Depois da morte de mais de 300 imigrantes ao largo de Lampedusa no ano passado, a Comissão Europeia estabeleceu uma operação de vigilância e reacção rápida a embarcações em apuros (ainda que com poder de fazer regressar barcos e que a definição de apuros não seja considerada suficiente por organizações de direitos humanos). Até agora esta força resgatou cerca de 30 mil pessoas do mar.

Incidentes de Melilla a Calais, funerais na Sicília
Os incidentes somam-se na “fortaleza Europa”. Na semana passada, mais de 400 imigrantes passaram uma barreira de arame farpado em Melilla, um enclave espanhol em Marrocos, num grupo de mil que tentavam passar. Em Calais, França, centenas de refugiados agrupavam-se em vários campos perto do porto tentando passar para o Reino Unido (onde se diz que é mais fácil trabalhar sem papéis). A polícia francesa destruiu vários destes campos na semana passada.

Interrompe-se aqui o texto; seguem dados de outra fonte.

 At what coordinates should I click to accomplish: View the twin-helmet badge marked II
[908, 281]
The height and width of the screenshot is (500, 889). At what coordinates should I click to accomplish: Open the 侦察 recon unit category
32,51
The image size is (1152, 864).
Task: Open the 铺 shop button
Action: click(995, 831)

No fim-de-semana, a Marinha italiana disse que tinha salvo quase 3000 imigrantes em apenas 24 horas. Ao mesmo tempo, foram detidas sete homens (cinco tunisinos, um sírio e um marroquino) acusados de transportar imigrantes em três cidades italianas.

Num funeral em Catania, na Sicília, de 17 imigrantes que morreram depois de naufragarem quando vinham da Síria, o presidente da câmara Enzo Bianco condenou o “silêncio ensurdecedor da Europa”. “Enfrentando uma catástrofe humanitária colossal, com quase 800 mil pessoas na costa de África prontas a atravessar o Mediterrâneo… Com estes caixões à frente, a Europa tem de escolher se quer enterrar com eles as nossas consciências de pessoas civilizadas.”